Extrahieren Sie aus dem Text über das Tympanon des Schöpfungsportals wortgetreu die Passage, die bei den Worten „Wenn man Klein“ einsetzt und nach den Worten „ihr Erziehungsverhalten ausgewirkt.“ endet.
━━━━━ Ausgewählter Textauszug
Draussen vor der Tür

Wir sehen hier im Tympanon des Schöpfungsportals eine Schwarzwälder Bauernfamilie aus dem Jahr 1360 – oder sind die grossen Pflanzen im Hintergrund eher mediterran? Sie sind auf jeden Fall nicht mehr im Paradies, aber nur aus Maloche scheint das Leben von Eva und Adam nicht zu bestehen. Immerhin hat man noch Muße, an dem Hügel, auf dem Eva sitzt und spinnt, kleine Blümchen zu kultivieren. Jetzt hat man ordentliche Kleider am Leib. Eva versteht was von Textilien. Sie hat sich ein feines, dem Oberkörper modisch eng anliegendes, an den Ärmeln hübsch verziertes Kleid gemacht. Ob sie sich für ihn, Prinzip Mausefalle, weil sie ja laut Gen 3,16 „Verlangen“ nach ihm hat, besonders lecker zurecht gemacht hat? Und ihr scheint das extraparadiesische Leben gut  zu bekommen. Sie wirkt frisch und jung und hat merklich abgenommen, was ihr sehr gut steht. Sein Patriarchenbart ist merklich länger ist als bei der Expatriierung. Er hat ein weites, grob wirkendes Gewand an, das zu seiner schweisstreibenden Arbeit mit der Hacke nicht recht passen will.  Eva hat hier weniger Kunstfertigkeit investiert als beim eigenen Kleid. Vielleicht damit er nicht noch begehrenswerter ist, was ihrer sichtbaren Konzentration auf ihre Arbeit abträglich wäre. Adam wirkt schon eher etwas mitgenommen, hat auch abgenommen. Er schaut ziemlich alt aus, obwohl erst ein einziges Kind, Klein Kain, im Eckle sitzt und spielt.  Der Rausschmiss kann also noch nicht allzu lange her sein. Insgesamt wirkt die Familienszene aber doch ziemlich idyllisch, und es bestätigt sich wieder, was der Ministrant immer behauptet: Beim Rausschmiss aus dem Paradies war Gott nicht wirklich böse, er hat uns so viele herrliche Sachen gelassen: Bratkartoffeln mit Spiegeleiern, die Liebe in allen ihren Variationen, Monteverdi und Mozart, die Trommler und Pfeifer von der Basler Fasnacht  und noch einiges mehr. Aber beim Turmbau von Babel, da hat er gnadenlos reingehauen und uns das mit den Fremdsprachen aufgebrummt, da war er offensichtlich wirklich sauer.

Wenn man Klein Kain so da kauern sieht, kann man sich gar nicht vorstellen, wie auffällig er einmal sein wird. Er hat offensichtlich ein intaktes Elternhaus. Wenn die Geschichte mit Lilith, angeblich Adams erster Frau, stimmt, so spielte diese vor der Ehe mit Eva. Sie brachte keine Turbulenzen, zumal diese Ehe aufgrund von „böswilligem Verlassen“ seitens der Lilith endete, womit diese definitiv weg war. Allerdings darf man nicht vergessen, wie der Ministrant in der Redaktionskonferenz zu bedenken gibt, dass das Elternpaar eine vielleicht traumatische, erzwungene Migrationsgeschichte hinter sich hat. Die hat sich vielleicht unheilvoll auf ihr Erziehungsverhalten ausgewirkt.
━━━━━━━━━━
━━━━━ Angezeigte Informationen
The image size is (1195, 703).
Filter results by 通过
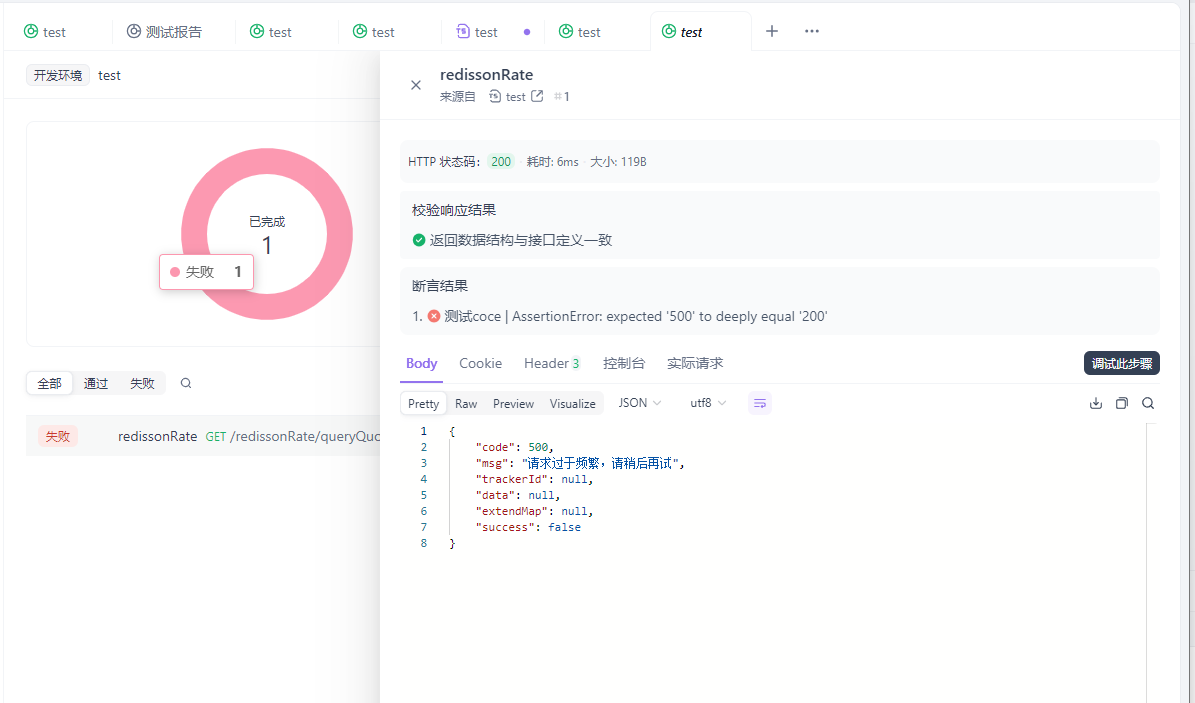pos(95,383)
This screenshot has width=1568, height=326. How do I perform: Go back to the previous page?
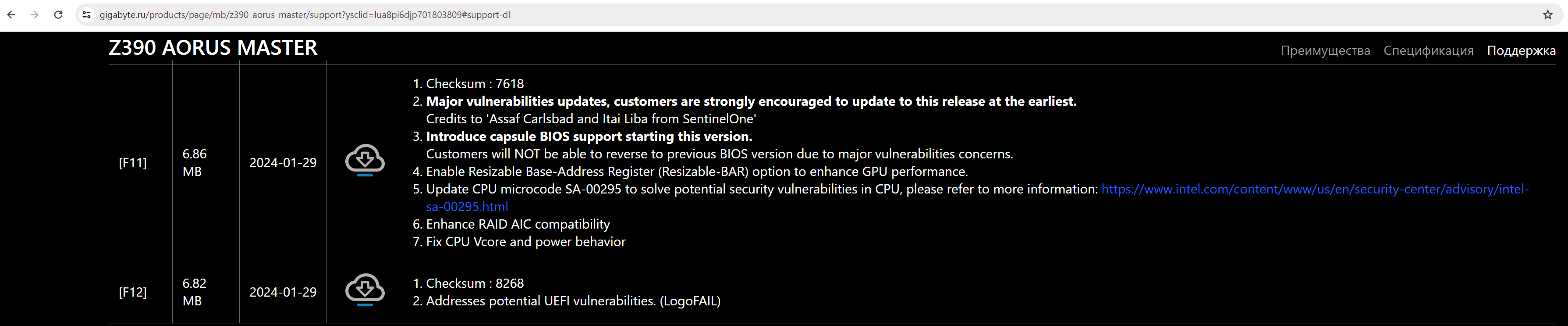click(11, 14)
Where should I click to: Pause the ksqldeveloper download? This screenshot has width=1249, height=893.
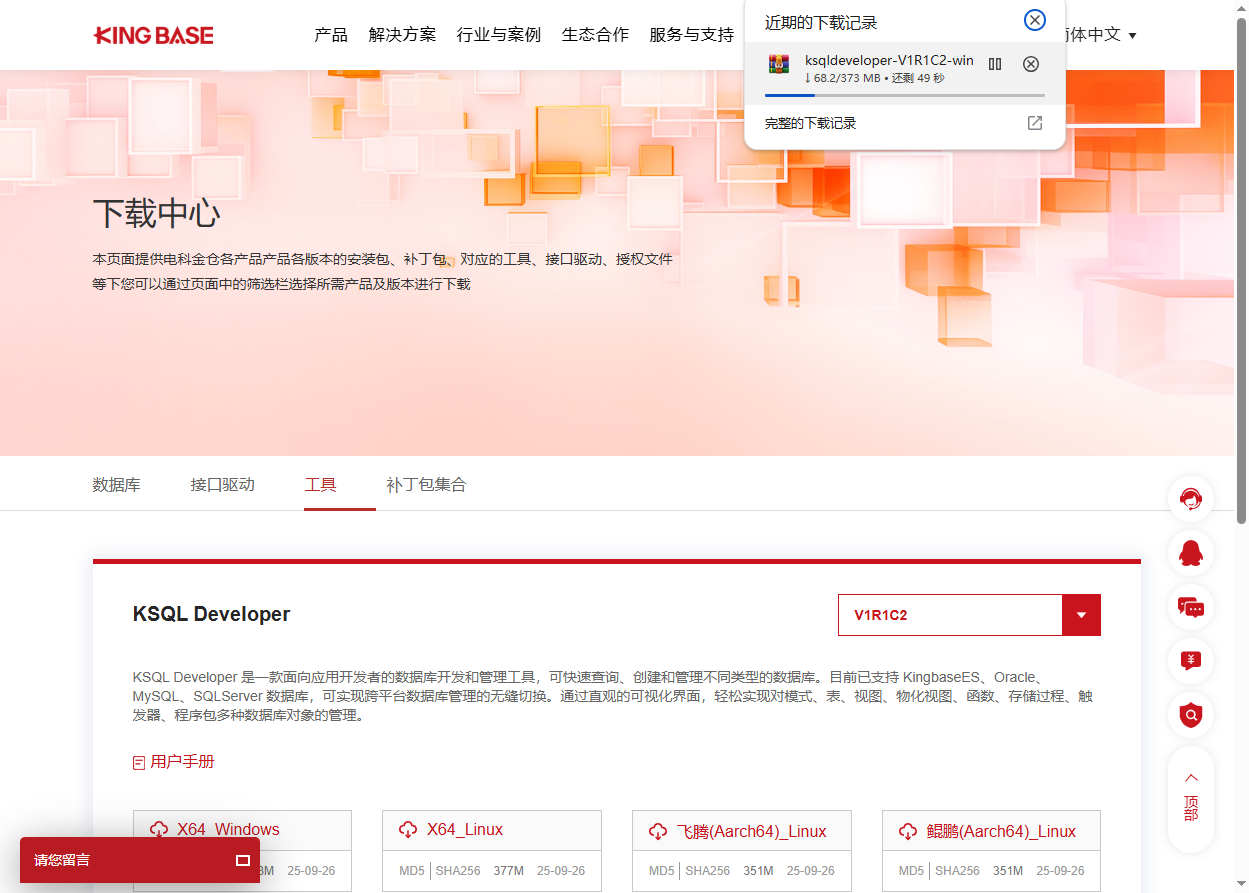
━━━━━━━━━━
__Nachstehende Antwort__
Wenn man Klein Kain so da kauern sieht, kann man sich gar nicht vorstellen, wie auffällig er einmal sein wird. Er hat offensichtlich ein intaktes Elternhaus. Wenn die Geschichte mit Lilith, angeblich Adams erster Frau, stimmt, so spielte diese vor der Ehe mit Eva. Sie brachte keine Turbulenzen, zumal diese Ehe aufgrund von „böswilligem Verlassen“ seitens der Lilith endete, womit diese definitiv weg war. Allerdings darf man nicht vergessen, wie der Ministrant in der Redaktionskonferenz zu bedenken gibt, dass das Elternpaar eine vielleicht traumatische, erzwungene Migrationsgeschichte hinter sich hat. Die hat sich vielleicht unheilvoll auf ihr Erziehungsverhalten ausgewirkt.